O grupo político Europa da Liberdade e da Democracia Direta (ELDD), presidido pelo líder do partido eurocético britânico Partido da Independência do Reino Unido (UKIP), Nigel Farage, deixou de cumprir um dos critérios obrigatórios – de representatividade de países -, tendo sido dissolvido esta quinta-feira no Parlamento Europeu.

O fim do ELDD foi provocado pela saída da eurodeputada da Letónia Iveta Grigule, que se juntou aos conservadores britânicos do ERC.

Farage reagiu já ao facto acusando o presidente do PE, Martin Schulz, de «conspirar» contra ele, induzindo Grigule a sair com a promessa – em conluio com o ERC – da vice-presidência de uma delegação parlamentar.

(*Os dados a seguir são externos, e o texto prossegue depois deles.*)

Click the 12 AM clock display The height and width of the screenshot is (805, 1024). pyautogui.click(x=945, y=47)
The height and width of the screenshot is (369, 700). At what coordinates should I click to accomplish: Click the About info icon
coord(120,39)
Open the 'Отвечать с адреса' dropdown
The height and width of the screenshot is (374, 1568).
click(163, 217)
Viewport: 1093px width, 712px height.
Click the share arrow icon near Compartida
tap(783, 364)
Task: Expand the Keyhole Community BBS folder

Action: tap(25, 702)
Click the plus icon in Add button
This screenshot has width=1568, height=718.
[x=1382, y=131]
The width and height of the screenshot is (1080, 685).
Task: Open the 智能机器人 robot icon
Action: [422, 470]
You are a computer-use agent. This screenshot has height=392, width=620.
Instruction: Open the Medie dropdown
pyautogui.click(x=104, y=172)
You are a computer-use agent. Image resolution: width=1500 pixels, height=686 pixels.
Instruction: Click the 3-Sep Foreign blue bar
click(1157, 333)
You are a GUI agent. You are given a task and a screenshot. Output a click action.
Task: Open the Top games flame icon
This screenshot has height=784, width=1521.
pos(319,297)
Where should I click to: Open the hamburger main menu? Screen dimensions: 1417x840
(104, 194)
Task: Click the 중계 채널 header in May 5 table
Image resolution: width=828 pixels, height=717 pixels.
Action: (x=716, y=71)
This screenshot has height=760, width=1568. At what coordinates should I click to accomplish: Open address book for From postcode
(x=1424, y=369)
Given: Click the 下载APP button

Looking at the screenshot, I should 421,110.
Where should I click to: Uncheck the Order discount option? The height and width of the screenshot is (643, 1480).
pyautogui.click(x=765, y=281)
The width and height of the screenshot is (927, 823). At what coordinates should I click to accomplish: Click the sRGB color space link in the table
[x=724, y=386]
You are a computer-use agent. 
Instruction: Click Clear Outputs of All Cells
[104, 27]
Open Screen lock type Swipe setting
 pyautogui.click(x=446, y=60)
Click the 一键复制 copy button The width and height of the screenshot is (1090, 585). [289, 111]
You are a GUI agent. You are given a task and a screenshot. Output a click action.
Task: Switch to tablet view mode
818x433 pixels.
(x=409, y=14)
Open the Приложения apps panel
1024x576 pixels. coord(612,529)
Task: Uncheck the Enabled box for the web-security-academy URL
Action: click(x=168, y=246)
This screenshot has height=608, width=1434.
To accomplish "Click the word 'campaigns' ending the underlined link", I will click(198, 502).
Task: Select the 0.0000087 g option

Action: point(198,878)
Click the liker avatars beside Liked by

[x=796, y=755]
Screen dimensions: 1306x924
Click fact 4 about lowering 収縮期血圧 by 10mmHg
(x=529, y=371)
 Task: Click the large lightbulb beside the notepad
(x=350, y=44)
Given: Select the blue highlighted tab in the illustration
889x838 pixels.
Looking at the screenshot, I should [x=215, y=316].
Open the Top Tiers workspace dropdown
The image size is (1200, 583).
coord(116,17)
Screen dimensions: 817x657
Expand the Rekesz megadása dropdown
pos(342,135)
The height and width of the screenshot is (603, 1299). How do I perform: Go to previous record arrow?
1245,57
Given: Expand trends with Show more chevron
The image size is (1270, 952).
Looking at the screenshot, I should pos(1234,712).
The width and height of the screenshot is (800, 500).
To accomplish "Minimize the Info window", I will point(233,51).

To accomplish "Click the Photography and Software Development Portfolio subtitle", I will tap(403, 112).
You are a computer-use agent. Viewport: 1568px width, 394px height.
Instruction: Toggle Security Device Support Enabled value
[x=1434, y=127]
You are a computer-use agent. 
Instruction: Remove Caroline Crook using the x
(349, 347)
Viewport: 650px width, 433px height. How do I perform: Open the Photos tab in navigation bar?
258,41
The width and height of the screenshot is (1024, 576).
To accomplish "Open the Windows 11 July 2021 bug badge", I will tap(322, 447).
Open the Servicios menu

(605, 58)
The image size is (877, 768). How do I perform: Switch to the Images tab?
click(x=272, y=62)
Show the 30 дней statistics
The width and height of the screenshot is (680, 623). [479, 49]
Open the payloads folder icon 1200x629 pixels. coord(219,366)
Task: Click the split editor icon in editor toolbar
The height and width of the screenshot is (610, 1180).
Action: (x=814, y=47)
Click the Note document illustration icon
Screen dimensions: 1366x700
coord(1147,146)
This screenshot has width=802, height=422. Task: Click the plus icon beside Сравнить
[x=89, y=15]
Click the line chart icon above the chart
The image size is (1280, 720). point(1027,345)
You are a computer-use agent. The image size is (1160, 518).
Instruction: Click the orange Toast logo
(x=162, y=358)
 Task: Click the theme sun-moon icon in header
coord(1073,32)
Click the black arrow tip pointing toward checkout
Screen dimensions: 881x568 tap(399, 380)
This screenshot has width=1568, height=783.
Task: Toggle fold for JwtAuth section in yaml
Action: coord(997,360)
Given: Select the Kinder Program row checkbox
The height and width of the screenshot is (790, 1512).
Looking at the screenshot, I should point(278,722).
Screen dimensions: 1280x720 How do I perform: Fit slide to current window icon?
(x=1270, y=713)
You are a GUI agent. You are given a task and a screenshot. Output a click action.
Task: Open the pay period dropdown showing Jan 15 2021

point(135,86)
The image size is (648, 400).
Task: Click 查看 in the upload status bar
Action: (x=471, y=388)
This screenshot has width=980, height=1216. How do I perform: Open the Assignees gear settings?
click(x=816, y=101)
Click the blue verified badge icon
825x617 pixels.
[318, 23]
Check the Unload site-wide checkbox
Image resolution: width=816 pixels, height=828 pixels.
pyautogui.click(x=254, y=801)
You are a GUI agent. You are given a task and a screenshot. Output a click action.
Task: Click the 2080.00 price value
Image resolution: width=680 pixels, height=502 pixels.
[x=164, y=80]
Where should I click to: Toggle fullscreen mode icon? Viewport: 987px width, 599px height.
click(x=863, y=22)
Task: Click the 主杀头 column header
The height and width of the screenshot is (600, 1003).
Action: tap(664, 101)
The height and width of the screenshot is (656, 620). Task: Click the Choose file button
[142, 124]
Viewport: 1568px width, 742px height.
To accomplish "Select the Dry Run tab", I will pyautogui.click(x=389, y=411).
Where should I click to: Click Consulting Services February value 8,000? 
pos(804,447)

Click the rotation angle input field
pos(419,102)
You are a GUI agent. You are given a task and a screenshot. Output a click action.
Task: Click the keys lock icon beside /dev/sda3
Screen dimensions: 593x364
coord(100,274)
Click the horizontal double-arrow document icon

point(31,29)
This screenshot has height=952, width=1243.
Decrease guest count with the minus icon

Os grupos políticos no PE têm que ter, pelo menos, 25 eurodeputados, de sete Estados-membros diferentes.

O eurodeputado Paulo Rangel (PSD) considera que a dissolução do grupo eurocético de direita radical no Parlamento Europeu (PE), de Nigel Farage, pode resultar na constituição de outro pior, em torno da Frente Nacional de Marine Le Pen.

«Pode ser pior a emenda do que o soneto», disse à Lusa Paulo Rangel, adiantando que um grupo político liderado por Le Pen será ainda mais radical do que o agora dissolvido.

«A extinção deste grupo pode levar a um ainda mais radical, com um discurso explosivo e até contra o Estado de Direito», para além de eurocético.

Para Rangel, «a dissolução de um parece ser a antecâmara da formação do outro». 

A dissolução do grupo político já obrigou o Presidente do parlamento Europeu, Martin Schulz, a adiar a entrega do prémio Sakharov, marcado para hoje, para a próxima terça-feira.